Work instructions:
Copy nothing from the entries below except the lines from the one containing "820x669 pixels." through the one containing "You are a computer-use agent. The height", and copy those exactly.

____ Data provided

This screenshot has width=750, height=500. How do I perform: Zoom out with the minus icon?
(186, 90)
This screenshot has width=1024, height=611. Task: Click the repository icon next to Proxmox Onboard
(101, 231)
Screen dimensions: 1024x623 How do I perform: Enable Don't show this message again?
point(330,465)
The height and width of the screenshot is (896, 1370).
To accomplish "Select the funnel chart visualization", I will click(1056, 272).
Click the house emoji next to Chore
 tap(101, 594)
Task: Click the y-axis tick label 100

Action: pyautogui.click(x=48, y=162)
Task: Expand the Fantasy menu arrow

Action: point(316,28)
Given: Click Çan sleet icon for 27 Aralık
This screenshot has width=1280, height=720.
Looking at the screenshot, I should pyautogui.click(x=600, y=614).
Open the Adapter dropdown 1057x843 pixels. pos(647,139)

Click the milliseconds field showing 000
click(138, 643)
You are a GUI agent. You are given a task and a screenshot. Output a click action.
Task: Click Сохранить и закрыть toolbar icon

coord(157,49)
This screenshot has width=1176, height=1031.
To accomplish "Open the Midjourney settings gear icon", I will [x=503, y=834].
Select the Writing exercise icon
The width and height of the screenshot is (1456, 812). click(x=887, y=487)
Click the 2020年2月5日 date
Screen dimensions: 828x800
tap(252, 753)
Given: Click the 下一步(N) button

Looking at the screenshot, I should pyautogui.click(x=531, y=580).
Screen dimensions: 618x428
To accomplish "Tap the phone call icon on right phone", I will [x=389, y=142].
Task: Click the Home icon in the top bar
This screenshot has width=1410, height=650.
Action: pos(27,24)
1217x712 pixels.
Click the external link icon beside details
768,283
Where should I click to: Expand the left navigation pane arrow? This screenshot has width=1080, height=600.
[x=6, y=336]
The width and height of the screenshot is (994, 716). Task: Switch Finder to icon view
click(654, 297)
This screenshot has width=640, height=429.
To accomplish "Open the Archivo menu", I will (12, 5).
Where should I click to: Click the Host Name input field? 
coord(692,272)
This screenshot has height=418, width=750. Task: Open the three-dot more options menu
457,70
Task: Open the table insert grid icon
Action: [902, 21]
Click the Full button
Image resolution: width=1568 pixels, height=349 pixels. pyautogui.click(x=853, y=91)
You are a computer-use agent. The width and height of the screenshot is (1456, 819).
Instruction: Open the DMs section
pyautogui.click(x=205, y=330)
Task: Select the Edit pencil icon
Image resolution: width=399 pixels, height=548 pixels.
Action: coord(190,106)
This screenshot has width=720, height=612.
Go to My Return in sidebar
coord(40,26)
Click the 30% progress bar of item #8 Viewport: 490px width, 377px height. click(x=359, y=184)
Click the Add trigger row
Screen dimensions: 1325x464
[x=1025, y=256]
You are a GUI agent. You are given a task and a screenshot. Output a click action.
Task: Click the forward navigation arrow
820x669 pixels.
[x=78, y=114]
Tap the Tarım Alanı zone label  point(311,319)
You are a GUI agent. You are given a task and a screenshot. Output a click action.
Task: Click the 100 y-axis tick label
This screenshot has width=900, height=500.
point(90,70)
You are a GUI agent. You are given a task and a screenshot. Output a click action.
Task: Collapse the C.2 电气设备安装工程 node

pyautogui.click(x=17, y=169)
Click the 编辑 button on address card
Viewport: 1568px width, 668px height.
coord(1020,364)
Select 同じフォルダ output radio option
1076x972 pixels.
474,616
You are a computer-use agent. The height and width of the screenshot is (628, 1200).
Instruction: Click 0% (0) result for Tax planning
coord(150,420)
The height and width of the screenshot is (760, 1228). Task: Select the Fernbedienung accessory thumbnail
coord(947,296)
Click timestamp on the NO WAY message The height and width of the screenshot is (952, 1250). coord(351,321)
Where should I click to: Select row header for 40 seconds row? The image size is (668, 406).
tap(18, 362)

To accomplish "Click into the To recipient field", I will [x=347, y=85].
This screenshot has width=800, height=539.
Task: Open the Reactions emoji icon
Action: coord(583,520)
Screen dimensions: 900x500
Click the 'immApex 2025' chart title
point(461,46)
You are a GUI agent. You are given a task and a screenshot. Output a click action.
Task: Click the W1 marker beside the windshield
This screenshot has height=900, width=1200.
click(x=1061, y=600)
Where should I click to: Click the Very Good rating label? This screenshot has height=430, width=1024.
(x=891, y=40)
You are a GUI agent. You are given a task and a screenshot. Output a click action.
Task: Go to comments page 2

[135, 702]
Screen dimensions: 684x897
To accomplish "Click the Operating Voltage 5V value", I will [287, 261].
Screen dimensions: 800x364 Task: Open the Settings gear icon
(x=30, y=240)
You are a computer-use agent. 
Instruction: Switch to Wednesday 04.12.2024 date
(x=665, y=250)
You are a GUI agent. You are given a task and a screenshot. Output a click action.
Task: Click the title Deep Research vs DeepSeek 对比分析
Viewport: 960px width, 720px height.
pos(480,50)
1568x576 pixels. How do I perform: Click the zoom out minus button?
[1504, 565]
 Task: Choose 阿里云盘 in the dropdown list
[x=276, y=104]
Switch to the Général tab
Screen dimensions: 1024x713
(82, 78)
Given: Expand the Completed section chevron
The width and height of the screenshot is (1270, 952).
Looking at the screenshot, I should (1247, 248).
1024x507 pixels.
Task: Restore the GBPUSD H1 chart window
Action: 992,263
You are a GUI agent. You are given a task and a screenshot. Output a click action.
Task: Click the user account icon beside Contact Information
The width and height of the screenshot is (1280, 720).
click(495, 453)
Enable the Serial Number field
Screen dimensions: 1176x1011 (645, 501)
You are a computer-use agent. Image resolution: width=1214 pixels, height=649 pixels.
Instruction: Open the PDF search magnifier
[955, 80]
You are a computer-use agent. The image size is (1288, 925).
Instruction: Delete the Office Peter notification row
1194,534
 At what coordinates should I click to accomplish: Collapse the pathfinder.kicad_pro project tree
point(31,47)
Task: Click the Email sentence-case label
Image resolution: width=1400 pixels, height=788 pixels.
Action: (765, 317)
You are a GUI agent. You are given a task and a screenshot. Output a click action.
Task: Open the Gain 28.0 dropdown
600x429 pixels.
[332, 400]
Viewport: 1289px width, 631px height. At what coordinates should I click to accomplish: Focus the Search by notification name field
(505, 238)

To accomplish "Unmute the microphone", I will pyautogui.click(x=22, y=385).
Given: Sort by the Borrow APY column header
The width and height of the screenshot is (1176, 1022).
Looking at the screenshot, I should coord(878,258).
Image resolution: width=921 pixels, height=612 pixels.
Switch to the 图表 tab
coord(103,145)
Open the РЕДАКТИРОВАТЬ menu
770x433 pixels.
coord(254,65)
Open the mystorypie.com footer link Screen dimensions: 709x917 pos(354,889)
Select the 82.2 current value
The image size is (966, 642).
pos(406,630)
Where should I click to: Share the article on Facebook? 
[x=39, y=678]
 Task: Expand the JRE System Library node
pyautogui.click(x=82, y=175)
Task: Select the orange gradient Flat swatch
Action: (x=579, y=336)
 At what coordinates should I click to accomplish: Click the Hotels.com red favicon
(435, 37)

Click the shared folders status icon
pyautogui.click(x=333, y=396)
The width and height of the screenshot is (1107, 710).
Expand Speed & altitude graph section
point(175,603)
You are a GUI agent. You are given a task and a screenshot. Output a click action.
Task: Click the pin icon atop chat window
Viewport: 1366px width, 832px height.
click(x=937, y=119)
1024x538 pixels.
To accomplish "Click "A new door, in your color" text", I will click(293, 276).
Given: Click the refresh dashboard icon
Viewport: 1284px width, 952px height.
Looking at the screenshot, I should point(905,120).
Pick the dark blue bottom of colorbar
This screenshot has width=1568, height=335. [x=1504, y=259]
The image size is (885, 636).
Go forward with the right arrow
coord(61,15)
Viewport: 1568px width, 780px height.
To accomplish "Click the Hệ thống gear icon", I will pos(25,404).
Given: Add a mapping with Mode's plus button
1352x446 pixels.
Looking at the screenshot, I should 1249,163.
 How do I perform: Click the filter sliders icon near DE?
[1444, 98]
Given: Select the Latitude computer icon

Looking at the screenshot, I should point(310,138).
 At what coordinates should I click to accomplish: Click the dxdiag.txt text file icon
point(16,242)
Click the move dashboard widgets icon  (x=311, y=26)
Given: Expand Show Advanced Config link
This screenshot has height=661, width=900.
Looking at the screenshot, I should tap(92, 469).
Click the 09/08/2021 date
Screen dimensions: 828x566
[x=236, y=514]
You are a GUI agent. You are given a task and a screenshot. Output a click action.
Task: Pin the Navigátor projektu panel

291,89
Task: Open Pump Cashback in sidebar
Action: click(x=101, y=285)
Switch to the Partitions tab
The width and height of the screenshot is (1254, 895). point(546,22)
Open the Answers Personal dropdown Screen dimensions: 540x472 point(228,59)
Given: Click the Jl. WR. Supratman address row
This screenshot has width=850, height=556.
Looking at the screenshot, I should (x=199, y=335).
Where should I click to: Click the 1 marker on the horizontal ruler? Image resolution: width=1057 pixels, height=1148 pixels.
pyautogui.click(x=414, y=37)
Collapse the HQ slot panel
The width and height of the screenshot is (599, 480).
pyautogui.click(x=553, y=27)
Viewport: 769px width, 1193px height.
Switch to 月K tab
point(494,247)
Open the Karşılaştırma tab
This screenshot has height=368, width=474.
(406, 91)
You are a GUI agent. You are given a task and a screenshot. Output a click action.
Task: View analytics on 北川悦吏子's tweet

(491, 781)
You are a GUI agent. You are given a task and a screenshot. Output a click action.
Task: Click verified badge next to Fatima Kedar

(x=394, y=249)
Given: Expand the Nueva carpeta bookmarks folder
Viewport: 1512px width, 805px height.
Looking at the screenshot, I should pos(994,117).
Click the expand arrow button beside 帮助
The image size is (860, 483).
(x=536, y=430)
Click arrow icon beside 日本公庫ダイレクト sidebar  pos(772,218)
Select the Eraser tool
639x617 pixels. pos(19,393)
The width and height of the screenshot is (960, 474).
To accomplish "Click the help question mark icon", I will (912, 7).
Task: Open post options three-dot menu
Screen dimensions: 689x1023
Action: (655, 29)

________

Task response:
820x669 pixels.
[x=78, y=114]
Tap the Tarım Alanı zone label  point(311,319)
You are a GUI agent. You are given a task and a screenshot. Output a click action.
Task: Click the 100 y-axis tick label
This screenshot has width=900, height=500.
point(90,70)
You are a GUI agent. You are given a task and a screenshot. Output a click action.
Task: Collapse the C.2 电气设备安装工程 node

pyautogui.click(x=17, y=169)
Click the 编辑 button on address card
Viewport: 1568px width, 668px height.
coord(1020,364)
Select 同じフォルダ output radio option
1076x972 pixels.
474,616
You are a computer-use agent. The height and width of the screenshot is (628, 1200).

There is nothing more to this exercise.